Job: Gather every line below that contains the word "Viewport", treating uppercase and lowercase as different, and copy each such line in full.

Material provided:
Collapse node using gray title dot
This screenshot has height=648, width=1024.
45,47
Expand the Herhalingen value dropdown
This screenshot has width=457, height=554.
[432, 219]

* * *

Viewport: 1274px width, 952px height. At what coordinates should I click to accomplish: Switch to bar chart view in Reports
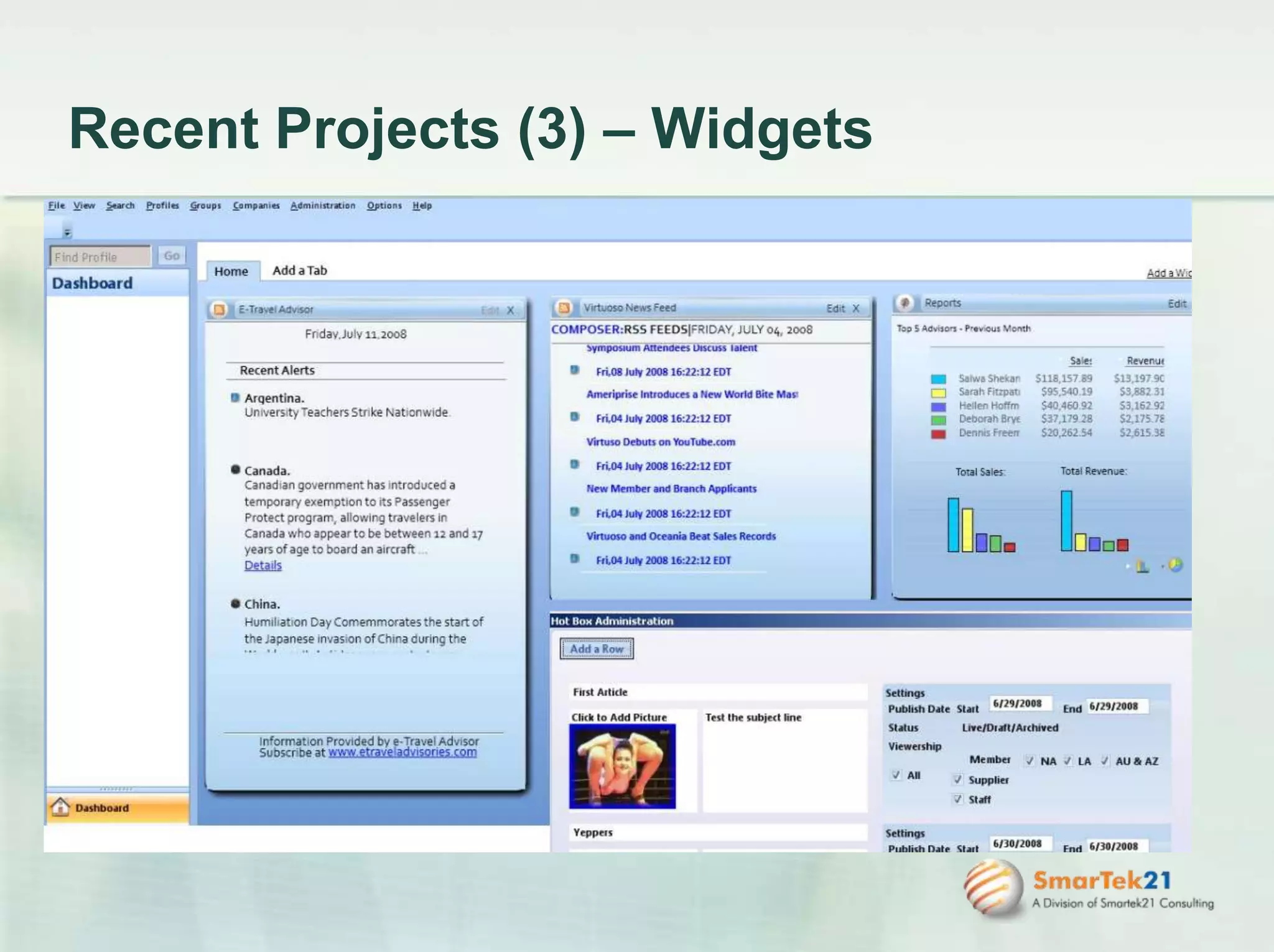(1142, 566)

==

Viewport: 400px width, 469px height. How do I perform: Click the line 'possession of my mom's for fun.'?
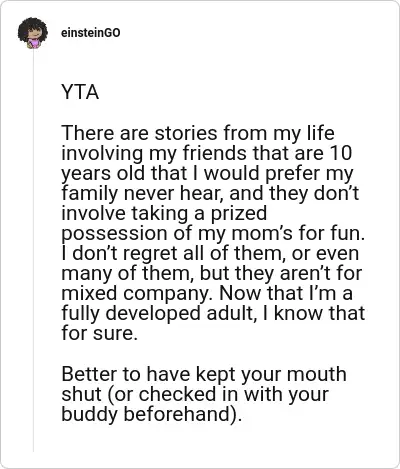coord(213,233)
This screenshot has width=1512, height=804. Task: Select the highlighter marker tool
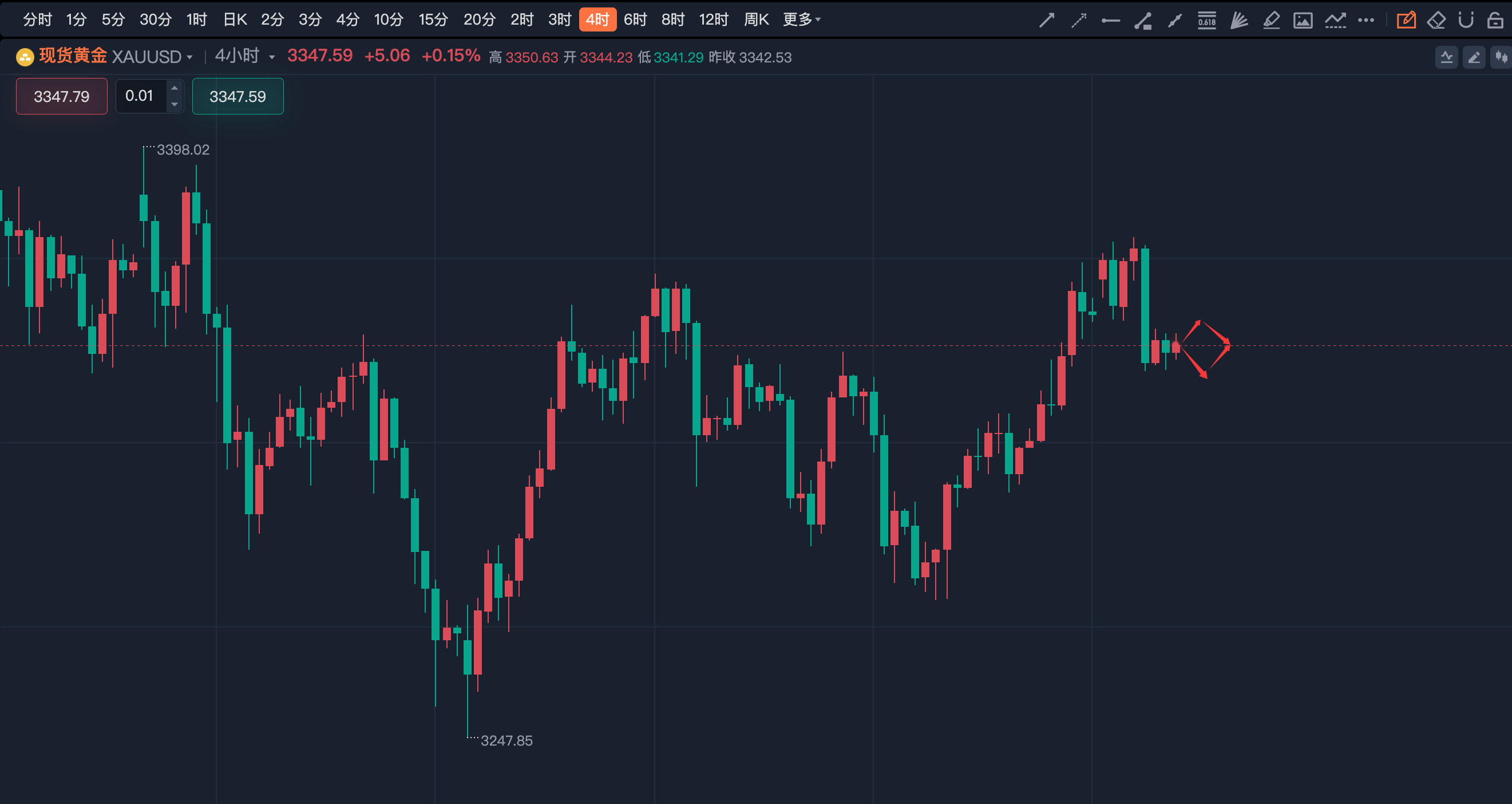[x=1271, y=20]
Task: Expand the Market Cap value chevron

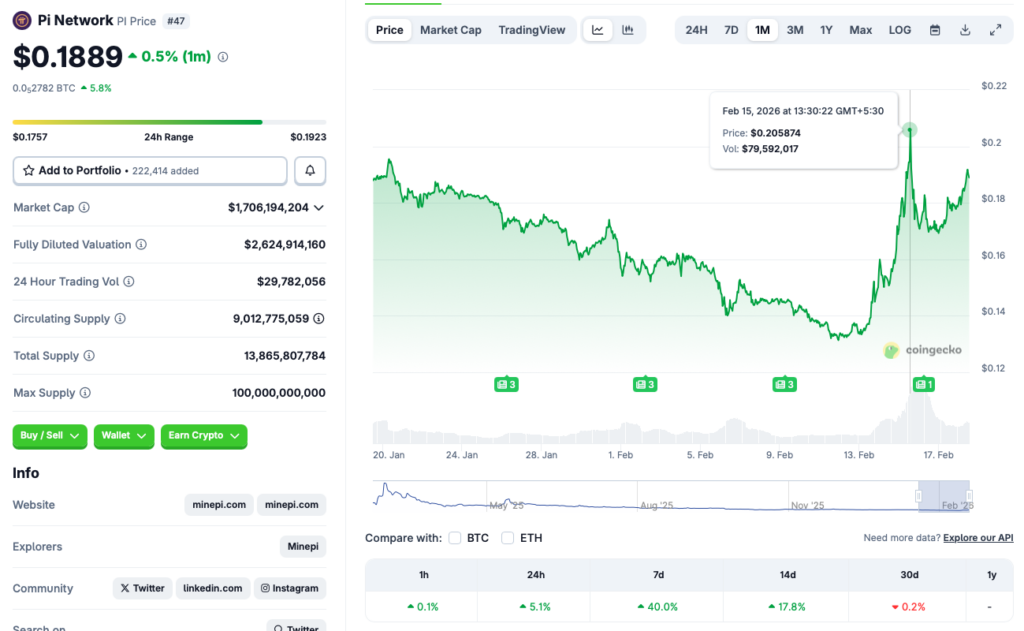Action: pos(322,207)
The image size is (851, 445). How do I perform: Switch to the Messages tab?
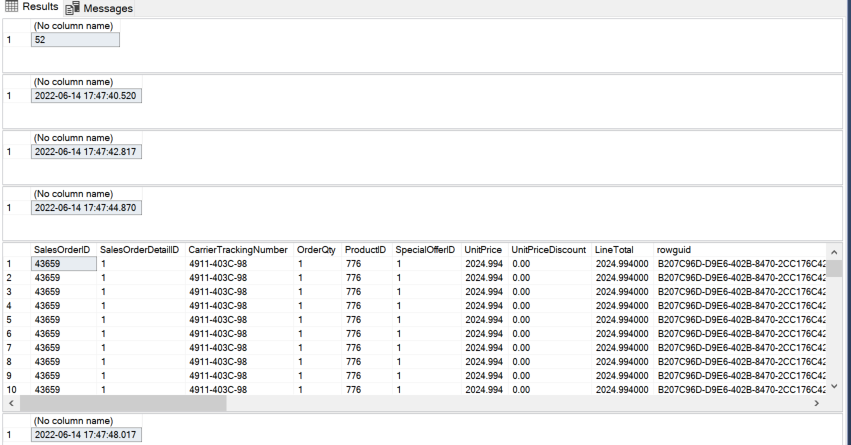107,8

Solution for this task:
Viewport: 1274px width, 952px height. At what coordinates should I click to accomplish: Switch to bar chart view in Reports
Viewport: 400px width, 469px height. How do I perform: Click the line 'possession of my mom's for fun.'?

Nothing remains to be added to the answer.